Amazon has confirmed that its cloud service is back up and running normally after a significant internet outage caused havoc for thousands of sites worldwide. It’s being called the largest disruption since last year’s CrowdStrike incident, which famously brought tech systems in hospitals, banks, and airports to a standstill. It’s a stark reminder of just how fragile our interconnected digital world can be.
According to Reuters, the trouble was centred on Amazon Web Services’ (AWS) northern Virginia data cluster, known as US-EAST-1. The culprit? An issue with the Domain Name System, or DNS. Essentially, this is the internet’s address book, and the glitch stopped applications from finding the correct address for AWS’s DynamoDB API. That’s a critical cloud database that countless services rely on to store user information and other vital data.
As the world’s largest cloud provider, AWS is the behind-the-scenes engine for computing power and data storage for a huge range of companies, governments, and even individuals. According to AWS, the root cause was an underlying subsystem that monitors the health of its network load balancers – the bits that cleverly distribute traffic across multiple servers to keep everything running smoothly.

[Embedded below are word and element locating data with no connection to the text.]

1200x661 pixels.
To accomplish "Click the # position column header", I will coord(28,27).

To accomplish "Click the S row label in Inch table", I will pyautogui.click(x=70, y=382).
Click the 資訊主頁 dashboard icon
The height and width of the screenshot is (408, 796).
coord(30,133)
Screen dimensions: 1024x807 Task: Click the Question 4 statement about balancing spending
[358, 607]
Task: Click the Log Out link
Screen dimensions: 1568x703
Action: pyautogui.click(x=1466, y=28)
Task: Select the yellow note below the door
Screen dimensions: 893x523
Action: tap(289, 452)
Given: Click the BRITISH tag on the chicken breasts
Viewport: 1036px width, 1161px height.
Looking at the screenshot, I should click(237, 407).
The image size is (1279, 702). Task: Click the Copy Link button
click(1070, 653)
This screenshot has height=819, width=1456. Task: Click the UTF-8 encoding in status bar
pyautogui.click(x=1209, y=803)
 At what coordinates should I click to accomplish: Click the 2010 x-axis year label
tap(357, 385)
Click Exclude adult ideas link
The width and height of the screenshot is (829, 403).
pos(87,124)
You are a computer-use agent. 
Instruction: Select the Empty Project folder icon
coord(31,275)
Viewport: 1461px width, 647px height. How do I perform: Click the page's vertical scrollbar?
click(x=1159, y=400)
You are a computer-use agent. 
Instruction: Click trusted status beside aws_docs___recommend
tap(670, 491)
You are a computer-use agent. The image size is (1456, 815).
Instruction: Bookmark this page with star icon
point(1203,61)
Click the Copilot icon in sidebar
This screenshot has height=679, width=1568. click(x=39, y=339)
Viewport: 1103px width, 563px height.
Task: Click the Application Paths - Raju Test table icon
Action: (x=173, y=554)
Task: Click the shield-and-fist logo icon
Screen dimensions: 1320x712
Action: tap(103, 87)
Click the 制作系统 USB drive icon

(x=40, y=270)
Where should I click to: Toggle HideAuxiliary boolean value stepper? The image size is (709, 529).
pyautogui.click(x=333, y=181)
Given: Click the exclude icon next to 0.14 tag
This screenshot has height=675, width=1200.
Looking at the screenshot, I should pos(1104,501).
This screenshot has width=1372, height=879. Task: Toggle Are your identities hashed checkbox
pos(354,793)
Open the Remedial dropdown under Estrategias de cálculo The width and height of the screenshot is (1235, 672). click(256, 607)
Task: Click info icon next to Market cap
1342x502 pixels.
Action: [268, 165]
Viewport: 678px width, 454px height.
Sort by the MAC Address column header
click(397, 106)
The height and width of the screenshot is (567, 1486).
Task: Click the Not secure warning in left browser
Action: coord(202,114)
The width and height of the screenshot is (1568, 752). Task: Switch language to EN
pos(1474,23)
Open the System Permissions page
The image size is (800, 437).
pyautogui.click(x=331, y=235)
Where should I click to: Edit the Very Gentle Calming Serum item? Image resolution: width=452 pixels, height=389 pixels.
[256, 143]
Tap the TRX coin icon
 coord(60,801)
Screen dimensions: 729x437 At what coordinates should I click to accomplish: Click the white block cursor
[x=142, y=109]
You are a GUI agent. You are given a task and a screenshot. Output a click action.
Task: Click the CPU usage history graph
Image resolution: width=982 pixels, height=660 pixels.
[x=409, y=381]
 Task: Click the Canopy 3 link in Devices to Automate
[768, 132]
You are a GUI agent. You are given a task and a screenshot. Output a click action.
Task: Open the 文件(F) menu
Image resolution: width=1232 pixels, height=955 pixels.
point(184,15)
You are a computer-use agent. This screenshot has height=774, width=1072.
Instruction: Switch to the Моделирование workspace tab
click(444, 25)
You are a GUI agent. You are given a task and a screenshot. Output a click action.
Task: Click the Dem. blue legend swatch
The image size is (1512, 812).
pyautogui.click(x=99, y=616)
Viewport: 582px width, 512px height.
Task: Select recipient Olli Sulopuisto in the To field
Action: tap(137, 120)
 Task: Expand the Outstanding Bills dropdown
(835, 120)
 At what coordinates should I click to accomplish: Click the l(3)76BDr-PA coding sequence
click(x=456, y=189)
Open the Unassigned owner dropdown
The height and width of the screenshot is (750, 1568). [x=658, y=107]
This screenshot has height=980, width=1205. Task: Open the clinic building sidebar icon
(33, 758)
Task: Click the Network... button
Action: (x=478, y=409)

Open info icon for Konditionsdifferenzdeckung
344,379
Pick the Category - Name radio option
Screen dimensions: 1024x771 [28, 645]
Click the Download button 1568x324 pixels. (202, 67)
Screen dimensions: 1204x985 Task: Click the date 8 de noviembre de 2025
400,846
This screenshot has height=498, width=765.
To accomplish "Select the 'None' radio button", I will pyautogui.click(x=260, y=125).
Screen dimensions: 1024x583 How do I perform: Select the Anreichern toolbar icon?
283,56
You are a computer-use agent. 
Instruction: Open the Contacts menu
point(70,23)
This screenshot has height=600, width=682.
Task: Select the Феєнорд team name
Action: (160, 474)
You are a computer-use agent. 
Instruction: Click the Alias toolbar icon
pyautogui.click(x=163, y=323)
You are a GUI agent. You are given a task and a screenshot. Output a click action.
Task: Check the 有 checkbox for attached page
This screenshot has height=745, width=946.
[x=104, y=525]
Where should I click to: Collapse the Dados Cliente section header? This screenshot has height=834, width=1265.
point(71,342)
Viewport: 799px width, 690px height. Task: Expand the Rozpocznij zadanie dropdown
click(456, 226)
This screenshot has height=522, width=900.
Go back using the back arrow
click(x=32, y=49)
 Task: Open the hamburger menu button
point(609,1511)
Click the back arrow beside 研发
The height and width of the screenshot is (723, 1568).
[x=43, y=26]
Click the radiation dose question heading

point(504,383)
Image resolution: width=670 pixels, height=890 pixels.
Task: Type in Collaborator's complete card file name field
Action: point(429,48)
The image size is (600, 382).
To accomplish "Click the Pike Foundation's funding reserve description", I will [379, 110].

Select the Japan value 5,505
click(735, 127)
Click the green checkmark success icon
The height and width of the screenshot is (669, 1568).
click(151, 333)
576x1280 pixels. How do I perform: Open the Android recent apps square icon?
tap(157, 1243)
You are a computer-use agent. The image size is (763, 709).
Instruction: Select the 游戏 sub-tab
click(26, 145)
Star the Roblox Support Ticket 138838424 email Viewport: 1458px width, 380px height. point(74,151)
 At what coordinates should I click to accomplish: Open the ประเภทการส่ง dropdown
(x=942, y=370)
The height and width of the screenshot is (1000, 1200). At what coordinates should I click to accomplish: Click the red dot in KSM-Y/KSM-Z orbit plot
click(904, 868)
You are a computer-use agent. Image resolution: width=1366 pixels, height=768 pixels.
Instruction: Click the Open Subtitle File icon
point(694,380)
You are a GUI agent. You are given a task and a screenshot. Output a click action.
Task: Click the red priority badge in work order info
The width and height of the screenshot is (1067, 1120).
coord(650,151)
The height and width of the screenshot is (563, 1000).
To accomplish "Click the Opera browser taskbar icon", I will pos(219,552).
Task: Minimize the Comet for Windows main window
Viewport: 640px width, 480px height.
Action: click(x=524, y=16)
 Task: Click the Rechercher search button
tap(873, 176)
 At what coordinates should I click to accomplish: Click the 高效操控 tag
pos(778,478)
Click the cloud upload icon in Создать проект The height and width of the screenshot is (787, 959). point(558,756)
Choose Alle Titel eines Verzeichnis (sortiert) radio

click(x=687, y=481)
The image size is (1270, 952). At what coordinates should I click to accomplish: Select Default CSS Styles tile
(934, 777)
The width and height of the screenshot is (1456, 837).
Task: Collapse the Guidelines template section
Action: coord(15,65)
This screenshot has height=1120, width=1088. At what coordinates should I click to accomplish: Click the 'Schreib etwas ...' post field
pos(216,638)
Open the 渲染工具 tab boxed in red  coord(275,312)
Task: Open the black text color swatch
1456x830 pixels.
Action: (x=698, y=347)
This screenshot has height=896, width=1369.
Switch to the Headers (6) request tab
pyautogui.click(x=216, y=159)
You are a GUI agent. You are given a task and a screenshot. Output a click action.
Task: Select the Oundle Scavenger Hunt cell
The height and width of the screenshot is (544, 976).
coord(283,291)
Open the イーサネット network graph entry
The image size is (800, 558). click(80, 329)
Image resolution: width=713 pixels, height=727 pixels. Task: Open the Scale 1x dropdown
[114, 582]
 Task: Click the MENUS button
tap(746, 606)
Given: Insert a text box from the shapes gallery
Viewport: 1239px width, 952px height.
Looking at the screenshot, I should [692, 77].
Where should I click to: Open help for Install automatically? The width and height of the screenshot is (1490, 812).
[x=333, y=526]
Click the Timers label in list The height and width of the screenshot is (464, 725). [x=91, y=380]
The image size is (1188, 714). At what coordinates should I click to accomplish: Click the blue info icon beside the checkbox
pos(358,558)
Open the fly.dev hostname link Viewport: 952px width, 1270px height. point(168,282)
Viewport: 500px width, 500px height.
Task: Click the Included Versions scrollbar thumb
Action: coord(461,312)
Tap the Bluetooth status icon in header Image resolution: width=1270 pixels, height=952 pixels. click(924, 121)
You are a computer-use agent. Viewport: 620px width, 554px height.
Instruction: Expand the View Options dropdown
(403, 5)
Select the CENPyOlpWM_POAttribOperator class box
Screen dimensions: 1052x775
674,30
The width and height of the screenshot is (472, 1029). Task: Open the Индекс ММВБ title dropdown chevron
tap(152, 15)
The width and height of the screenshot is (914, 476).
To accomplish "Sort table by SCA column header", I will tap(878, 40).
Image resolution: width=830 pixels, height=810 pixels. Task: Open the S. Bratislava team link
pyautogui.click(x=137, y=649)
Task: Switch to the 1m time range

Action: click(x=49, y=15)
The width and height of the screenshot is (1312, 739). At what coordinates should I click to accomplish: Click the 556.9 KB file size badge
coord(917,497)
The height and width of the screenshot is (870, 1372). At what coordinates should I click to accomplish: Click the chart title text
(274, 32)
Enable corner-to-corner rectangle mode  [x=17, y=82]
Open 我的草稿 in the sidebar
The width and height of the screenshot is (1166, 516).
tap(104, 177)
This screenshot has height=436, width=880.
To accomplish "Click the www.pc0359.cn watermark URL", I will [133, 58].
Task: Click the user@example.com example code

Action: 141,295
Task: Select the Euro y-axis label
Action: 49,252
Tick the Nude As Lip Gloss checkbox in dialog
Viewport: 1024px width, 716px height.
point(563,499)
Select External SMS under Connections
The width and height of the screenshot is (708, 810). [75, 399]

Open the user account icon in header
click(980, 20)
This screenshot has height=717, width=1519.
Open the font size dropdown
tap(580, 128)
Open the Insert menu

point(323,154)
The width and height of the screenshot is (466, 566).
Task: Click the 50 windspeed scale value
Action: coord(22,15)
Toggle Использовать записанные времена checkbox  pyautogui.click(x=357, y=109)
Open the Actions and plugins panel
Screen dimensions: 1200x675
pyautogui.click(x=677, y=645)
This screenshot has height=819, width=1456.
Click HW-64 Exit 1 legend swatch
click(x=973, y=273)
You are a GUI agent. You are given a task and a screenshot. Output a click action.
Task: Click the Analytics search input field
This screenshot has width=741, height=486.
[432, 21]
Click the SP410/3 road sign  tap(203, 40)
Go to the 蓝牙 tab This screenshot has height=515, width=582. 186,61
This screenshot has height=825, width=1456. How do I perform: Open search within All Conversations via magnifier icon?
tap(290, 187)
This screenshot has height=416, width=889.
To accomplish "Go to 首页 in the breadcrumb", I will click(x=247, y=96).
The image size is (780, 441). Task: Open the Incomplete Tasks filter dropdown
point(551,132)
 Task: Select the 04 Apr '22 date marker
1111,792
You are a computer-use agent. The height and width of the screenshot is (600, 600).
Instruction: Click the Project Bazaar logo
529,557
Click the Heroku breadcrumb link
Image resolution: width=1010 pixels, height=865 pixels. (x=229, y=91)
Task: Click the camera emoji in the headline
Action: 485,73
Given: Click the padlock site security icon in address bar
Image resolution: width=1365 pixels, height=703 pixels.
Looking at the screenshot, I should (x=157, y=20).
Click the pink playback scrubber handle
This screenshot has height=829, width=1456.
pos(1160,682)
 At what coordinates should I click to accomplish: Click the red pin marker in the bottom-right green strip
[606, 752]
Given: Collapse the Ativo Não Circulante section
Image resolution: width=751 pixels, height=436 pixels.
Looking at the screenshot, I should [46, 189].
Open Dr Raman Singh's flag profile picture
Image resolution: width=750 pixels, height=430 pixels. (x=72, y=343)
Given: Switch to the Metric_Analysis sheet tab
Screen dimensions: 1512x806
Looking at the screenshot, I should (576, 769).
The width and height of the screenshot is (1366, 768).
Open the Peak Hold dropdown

The incident has sparked some commentary from experts. Jake Moore, a global cybersecurity advisor at ESET, noted that this outage “once again highlights the dependency we have on relatively fragile infrastructures.” Meanwhile, Nishanth Sastry, director of research at the University of Surrey’s Department of Computer Science, pointed out that “the main reason for this issue is that all these big companies have relied on just one service.”
The scale of the disruption was substantial. Ookla, the company that owns Downdetector, reported that over 4 million users logged issues due to the incident, with at least a thousand companies feeling the effects. It just goes to show how a single knot in one part of the web can unravel things for everyone.